## Task instructions
Among the entries below, extract exactly the lines that run from the one with "Image resolution: width=929" through the one with "Click the edit pencil in", both ends included.

## Dataset excerpts
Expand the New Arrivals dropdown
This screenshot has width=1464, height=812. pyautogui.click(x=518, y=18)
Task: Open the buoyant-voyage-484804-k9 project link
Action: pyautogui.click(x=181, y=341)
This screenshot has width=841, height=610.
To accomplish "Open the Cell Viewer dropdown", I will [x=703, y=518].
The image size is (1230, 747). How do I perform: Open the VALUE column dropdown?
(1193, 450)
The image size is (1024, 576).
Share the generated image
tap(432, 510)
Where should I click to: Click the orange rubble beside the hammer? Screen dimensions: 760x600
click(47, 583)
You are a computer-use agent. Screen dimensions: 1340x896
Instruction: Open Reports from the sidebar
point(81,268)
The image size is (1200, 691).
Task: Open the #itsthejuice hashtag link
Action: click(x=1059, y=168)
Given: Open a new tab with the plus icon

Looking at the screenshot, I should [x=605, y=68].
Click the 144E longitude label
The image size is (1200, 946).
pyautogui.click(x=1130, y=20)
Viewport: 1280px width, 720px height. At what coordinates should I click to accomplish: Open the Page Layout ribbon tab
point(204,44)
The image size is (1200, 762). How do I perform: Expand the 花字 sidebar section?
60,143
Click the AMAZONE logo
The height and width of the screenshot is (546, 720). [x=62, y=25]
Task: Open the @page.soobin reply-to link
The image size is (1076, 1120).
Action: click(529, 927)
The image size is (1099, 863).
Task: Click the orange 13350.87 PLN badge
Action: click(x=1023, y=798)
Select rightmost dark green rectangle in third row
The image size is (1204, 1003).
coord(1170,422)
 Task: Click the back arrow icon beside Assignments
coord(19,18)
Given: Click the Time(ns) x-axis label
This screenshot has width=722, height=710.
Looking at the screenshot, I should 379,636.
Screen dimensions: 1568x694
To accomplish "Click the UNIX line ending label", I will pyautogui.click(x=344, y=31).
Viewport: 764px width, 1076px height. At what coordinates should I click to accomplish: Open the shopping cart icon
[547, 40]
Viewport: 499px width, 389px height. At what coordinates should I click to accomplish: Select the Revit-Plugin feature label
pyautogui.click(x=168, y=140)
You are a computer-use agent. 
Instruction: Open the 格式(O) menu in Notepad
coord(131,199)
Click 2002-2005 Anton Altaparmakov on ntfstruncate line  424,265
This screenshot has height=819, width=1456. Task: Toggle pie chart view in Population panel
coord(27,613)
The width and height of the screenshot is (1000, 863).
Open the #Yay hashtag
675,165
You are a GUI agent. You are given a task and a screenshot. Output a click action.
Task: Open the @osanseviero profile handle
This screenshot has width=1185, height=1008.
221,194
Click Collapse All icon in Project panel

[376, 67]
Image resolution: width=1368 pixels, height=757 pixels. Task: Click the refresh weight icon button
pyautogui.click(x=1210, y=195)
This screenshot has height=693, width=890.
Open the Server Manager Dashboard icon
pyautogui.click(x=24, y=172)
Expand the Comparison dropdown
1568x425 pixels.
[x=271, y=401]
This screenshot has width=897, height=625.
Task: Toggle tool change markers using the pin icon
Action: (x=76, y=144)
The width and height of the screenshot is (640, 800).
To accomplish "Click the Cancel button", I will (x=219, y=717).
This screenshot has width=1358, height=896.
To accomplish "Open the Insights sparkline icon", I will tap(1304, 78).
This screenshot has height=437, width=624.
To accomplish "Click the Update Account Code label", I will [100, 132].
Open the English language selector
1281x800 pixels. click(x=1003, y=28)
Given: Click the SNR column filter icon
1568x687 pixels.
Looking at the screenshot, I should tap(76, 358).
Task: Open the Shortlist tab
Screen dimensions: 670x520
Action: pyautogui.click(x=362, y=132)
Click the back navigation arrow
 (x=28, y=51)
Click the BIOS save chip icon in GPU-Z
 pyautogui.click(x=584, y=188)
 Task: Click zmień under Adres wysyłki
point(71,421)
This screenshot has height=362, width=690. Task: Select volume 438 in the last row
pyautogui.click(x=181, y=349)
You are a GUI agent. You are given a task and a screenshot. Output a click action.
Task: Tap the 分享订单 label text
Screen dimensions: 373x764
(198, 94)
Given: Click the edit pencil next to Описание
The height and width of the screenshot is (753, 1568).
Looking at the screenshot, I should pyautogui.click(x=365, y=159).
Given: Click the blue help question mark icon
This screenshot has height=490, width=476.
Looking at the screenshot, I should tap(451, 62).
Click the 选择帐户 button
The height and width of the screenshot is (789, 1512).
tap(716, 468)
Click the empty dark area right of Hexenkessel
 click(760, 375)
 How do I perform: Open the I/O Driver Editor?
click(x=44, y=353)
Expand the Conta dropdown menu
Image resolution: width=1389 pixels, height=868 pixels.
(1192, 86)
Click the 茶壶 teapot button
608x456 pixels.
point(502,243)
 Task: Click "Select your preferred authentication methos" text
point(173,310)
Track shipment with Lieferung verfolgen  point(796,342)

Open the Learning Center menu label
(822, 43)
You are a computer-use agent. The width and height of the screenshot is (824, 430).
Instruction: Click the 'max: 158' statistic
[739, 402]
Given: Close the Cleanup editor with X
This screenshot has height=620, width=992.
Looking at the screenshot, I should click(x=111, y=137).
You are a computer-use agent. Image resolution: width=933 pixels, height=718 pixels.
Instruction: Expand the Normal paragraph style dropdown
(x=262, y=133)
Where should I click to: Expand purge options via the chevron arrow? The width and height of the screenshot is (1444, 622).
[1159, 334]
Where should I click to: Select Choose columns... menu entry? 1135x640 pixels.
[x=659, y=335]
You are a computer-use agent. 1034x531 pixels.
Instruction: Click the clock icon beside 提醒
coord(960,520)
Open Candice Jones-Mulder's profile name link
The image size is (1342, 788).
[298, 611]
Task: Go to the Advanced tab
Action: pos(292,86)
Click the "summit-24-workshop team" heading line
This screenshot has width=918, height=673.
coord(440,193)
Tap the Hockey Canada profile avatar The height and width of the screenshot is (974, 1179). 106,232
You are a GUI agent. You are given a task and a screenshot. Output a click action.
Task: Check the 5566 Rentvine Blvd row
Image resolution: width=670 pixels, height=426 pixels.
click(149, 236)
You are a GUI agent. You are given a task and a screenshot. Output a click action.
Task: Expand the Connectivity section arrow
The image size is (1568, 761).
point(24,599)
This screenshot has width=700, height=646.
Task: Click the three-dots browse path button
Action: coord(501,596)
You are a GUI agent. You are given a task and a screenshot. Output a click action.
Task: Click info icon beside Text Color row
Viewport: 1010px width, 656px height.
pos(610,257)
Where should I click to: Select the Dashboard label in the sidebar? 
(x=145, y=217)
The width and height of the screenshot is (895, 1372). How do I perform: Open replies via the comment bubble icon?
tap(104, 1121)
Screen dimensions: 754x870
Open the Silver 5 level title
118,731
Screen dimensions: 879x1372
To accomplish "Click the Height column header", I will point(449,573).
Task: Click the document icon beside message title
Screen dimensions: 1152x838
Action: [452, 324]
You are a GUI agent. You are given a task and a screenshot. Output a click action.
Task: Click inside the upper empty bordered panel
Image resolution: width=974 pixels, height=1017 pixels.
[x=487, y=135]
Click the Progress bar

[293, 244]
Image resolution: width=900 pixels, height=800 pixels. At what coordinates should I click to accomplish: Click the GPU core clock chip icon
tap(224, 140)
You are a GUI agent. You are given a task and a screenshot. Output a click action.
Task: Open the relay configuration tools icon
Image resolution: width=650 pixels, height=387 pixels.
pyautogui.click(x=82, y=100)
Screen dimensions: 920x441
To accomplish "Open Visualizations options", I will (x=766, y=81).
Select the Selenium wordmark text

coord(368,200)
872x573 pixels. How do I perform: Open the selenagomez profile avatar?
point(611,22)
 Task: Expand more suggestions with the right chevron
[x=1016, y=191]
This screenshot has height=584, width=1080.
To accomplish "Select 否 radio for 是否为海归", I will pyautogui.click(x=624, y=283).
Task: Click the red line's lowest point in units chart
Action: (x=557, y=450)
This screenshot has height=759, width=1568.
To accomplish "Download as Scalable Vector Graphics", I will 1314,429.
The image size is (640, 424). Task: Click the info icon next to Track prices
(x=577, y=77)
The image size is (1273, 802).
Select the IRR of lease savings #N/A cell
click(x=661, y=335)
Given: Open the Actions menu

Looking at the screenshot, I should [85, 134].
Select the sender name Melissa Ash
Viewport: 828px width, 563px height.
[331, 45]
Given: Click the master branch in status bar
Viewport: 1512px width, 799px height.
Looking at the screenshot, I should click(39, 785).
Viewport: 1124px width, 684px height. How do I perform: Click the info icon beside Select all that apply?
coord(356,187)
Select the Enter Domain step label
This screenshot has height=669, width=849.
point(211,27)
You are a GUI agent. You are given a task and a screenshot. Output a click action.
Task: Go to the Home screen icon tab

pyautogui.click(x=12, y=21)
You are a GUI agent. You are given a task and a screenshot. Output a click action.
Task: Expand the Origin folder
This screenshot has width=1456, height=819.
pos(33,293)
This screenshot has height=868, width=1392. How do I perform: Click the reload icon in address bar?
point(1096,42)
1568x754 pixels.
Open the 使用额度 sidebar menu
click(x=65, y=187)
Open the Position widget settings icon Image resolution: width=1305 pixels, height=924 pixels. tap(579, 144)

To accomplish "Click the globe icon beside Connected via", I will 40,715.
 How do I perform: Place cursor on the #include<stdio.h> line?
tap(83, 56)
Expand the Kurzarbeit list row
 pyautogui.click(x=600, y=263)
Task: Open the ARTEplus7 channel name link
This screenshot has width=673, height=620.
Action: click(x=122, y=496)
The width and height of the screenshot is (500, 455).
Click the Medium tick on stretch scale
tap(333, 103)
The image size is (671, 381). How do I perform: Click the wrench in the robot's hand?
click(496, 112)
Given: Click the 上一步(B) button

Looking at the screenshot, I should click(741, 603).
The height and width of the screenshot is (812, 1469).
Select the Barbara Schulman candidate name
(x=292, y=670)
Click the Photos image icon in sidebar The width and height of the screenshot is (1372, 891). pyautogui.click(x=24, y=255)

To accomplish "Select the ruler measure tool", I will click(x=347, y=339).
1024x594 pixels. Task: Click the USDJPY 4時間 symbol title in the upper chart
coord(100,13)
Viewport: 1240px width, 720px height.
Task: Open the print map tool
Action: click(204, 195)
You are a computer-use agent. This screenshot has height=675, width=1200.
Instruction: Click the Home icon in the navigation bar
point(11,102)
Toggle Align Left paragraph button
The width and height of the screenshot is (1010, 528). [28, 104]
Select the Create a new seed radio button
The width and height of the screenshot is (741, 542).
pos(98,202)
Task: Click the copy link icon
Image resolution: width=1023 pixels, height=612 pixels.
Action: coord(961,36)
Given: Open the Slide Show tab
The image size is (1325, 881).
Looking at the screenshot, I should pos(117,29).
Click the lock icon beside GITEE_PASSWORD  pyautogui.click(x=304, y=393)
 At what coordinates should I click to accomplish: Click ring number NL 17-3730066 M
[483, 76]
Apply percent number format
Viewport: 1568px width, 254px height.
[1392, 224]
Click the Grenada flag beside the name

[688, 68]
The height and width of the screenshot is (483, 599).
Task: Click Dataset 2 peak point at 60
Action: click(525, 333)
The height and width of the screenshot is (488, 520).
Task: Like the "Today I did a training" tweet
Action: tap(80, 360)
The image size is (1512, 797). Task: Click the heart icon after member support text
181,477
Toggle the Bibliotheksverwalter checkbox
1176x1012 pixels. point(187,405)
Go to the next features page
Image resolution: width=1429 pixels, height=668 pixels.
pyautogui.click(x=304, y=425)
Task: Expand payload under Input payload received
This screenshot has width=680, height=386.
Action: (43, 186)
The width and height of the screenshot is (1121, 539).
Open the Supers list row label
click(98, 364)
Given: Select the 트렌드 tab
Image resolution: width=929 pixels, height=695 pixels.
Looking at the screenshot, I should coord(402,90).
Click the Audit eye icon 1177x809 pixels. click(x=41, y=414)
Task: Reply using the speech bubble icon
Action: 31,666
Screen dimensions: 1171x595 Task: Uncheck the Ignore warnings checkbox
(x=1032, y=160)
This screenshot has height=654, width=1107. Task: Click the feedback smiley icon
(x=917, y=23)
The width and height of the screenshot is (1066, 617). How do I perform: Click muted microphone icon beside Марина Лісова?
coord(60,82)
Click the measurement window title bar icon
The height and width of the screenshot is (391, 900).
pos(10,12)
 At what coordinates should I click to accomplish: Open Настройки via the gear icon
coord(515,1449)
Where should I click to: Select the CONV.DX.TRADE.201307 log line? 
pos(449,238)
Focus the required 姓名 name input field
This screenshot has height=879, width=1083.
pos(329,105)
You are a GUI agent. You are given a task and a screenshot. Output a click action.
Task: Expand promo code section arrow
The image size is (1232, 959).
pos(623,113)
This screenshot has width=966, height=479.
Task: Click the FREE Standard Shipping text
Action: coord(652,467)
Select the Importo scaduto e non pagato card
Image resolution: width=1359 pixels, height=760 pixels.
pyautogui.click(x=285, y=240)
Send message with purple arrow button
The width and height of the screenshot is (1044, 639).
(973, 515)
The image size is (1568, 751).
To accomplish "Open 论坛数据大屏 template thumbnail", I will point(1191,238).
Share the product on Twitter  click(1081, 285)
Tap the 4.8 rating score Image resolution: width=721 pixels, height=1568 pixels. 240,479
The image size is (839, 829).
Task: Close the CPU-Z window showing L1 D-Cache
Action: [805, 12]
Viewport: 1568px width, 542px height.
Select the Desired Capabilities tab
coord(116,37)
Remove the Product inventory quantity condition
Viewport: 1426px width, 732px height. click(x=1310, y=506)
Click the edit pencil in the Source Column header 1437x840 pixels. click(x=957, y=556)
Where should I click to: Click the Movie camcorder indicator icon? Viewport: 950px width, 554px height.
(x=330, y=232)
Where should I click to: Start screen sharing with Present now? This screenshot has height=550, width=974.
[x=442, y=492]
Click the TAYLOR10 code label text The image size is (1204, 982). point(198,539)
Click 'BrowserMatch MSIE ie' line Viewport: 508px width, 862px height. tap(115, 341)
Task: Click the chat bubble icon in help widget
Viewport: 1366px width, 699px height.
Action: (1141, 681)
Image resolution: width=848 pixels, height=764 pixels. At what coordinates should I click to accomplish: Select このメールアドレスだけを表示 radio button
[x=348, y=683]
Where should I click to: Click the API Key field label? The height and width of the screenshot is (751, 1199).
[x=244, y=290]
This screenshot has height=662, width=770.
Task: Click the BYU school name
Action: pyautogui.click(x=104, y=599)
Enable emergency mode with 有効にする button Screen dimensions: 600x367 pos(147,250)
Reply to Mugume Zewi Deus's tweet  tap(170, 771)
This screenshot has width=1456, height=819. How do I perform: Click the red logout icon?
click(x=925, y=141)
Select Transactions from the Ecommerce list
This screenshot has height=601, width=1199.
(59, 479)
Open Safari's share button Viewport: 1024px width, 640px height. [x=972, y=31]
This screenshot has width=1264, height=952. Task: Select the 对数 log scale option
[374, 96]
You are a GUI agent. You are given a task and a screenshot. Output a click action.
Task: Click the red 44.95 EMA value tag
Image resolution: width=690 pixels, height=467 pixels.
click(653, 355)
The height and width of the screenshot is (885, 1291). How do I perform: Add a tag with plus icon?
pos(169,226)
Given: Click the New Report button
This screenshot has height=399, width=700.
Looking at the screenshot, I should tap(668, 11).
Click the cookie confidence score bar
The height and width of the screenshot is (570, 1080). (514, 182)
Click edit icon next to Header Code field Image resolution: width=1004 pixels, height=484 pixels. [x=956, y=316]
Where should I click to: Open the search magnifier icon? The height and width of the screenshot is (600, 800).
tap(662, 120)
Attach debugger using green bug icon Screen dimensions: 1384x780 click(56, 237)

## Written response
Image resolution: width=929 pixels, height=695 pixels.
Looking at the screenshot, I should coord(402,90).
Click the Audit eye icon 1177x809 pixels. click(x=41, y=414)
Task: Reply using the speech bubble icon
Action: 31,666
Screen dimensions: 1171x595 Task: Uncheck the Ignore warnings checkbox
(x=1032, y=160)
This screenshot has height=654, width=1107. Task: Click the feedback smiley icon
(x=917, y=23)
The width and height of the screenshot is (1066, 617). How do I perform: Click muted microphone icon beside Марина Лісова?
coord(60,82)
Click the measurement window title bar icon
The height and width of the screenshot is (391, 900).
pos(10,12)
 At what coordinates should I click to accomplish: Open Настройки via the gear icon
coord(515,1449)
Where should I click to: Select the CONV.DX.TRADE.201307 log line? 
pos(449,238)
Focus the required 姓名 name input field
This screenshot has height=879, width=1083.
pos(329,105)
You are a GUI agent. You are given a task and a screenshot. Output a click action.
Task: Expand promo code section arrow
The image size is (1232, 959).
pos(623,113)
This screenshot has width=966, height=479.
Task: Click the FREE Standard Shipping text
Action: coord(652,467)
Select the Importo scaduto e non pagato card
Image resolution: width=1359 pixels, height=760 pixels.
pyautogui.click(x=285, y=240)
Send message with purple arrow button
The width and height of the screenshot is (1044, 639).
(973, 515)
The image size is (1568, 751).
To accomplish "Open 论坛数据大屏 template thumbnail", I will point(1191,238).
Share the product on Twitter  click(1081, 285)
Tap the 4.8 rating score Image resolution: width=721 pixels, height=1568 pixels. 240,479
The image size is (839, 829).
Task: Close the CPU-Z window showing L1 D-Cache
Action: [805, 12]
Viewport: 1568px width, 542px height.
Select the Desired Capabilities tab
coord(116,37)
Remove the Product inventory quantity condition
Viewport: 1426px width, 732px height. click(x=1310, y=506)
Click the edit pencil in the Source Column header 1437x840 pixels. click(x=957, y=556)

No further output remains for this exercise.